As the offshore wind sector struggles with cost increases and the often-hostile scrutiny that this brings, it is worth taking a step back to think about how governments should design auctions to get projects built at the lowest possible cost.
Several of the recent highly publicised project cancellations or delays are directly linked to poor auction design, so it makes sense to avoid or correct certain mistakes.
The goals of auctions are many, and some governments may prioritise some over others, but it is worth listing them explicitly.
- Getting low-carbon power generation capacity built
- Getting it done as rapidly as possible, or according to a long-term strategy
- Getting power at the cheapest cost possible, both at the project level and from a system-wide perspective
- Getting local benefits, whether in the form of jobs or industrial development
Getting capacity built means setting goals and providing a framework that is attractive enough for developers and investors. This necessitates reasonable economics, predictable timelines, and goals that do not change (too much) along the way.
For a capital-intensive industry that spends most of its money upfront and then takes a long time to get its payback, that ideally means rapid development cycles and predictable revenue streams.
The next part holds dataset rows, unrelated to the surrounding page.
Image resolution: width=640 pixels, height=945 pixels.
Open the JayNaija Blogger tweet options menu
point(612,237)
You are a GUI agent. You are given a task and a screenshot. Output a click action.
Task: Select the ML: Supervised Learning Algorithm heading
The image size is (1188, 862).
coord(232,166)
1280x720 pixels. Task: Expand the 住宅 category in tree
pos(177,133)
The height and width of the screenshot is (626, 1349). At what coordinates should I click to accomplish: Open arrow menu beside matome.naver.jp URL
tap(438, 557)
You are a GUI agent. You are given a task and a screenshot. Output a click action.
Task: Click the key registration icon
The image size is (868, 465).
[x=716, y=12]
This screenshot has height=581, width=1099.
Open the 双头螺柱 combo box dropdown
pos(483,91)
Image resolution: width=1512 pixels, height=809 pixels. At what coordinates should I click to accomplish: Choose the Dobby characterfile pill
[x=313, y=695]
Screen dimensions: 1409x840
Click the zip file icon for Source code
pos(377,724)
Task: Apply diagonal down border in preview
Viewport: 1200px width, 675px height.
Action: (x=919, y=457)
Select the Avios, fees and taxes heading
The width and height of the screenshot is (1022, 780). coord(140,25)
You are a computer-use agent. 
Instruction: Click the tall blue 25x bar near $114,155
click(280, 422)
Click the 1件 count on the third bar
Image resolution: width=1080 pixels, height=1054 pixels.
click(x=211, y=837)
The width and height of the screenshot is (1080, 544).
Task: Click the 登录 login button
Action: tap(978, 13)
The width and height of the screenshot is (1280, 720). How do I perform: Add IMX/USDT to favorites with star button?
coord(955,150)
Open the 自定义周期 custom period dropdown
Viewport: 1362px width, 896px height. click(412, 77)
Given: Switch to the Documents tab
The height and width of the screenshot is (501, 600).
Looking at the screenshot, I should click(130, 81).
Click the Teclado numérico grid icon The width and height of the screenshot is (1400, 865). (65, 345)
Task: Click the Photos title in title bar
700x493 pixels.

In the context of volatile but unavoidable spot power markets, the latter means having access to some form of price stabilisation mechanisms, whether CfDs (Contracts for Difference) or PPAs (power purchase agreements). CfDs are essentially long-term swap contracts that trade volatile short-term prices for a stable long-term one.
In the development phase, this includes transparent regulatory processes to get permits and, ideally, limits to the legal contestability of project permits. At the very least, developers require clear timetables as to how such challenges are resolved to be able to allocate capital with a degree of confidence.
Local benefits will largely flow on their own if there is a pipeline of projects rather than a series of one-offs. The majority of project man-hours are structurally local (operations and maintenance, port activities) so there will always be local activity once projects are built.
The offshore wind sector deals with very large physical objects, and it is often simpler to manufacture or at least assemble them close to where the projects will be. But the supply chain needs predictable volumes before investing for a specific market, so plans for multiple auctions, under a well mapped schedule, work best.
System costs are largely linked to grid access and a project’s proximity to the local power network. It makes sense for regulators to guide where projects should be built, and to direct the grid operator to undertake the grid upgrades or modifications required to inject the additional power.
It also makes sense to attribute costs arising from projects – the grid connection itself, as well as any local reinforcements of the network to absorb such capacity – to the projects directly.
The cost of electricity itself will be driven by three things: whether projects bear price risk, how competitive the auction is, and how quickly projects can get built after the price is fixed. The first item was identified above: long term fixed-prices, through CfDs or otherwise, allow developers to attract cheaper capital and therefore significantly lower the cost per megawatt-hour produced.
The second item – auction competitiveness – means providing a predictable path for permitting, grid connection and understanding of the project economics. This requires real competition between parties or projects (more on this below).
Timing is everything
The third item – timing mismatches – is at the heart of most of today’s project cancellations in the UK and the US. Realistic bid prices require developers to know when they can build their projects, and in particular to know that they will have all permits to go ahead with construction when they get their tariff (or within a few quarters, under a predictable schedule).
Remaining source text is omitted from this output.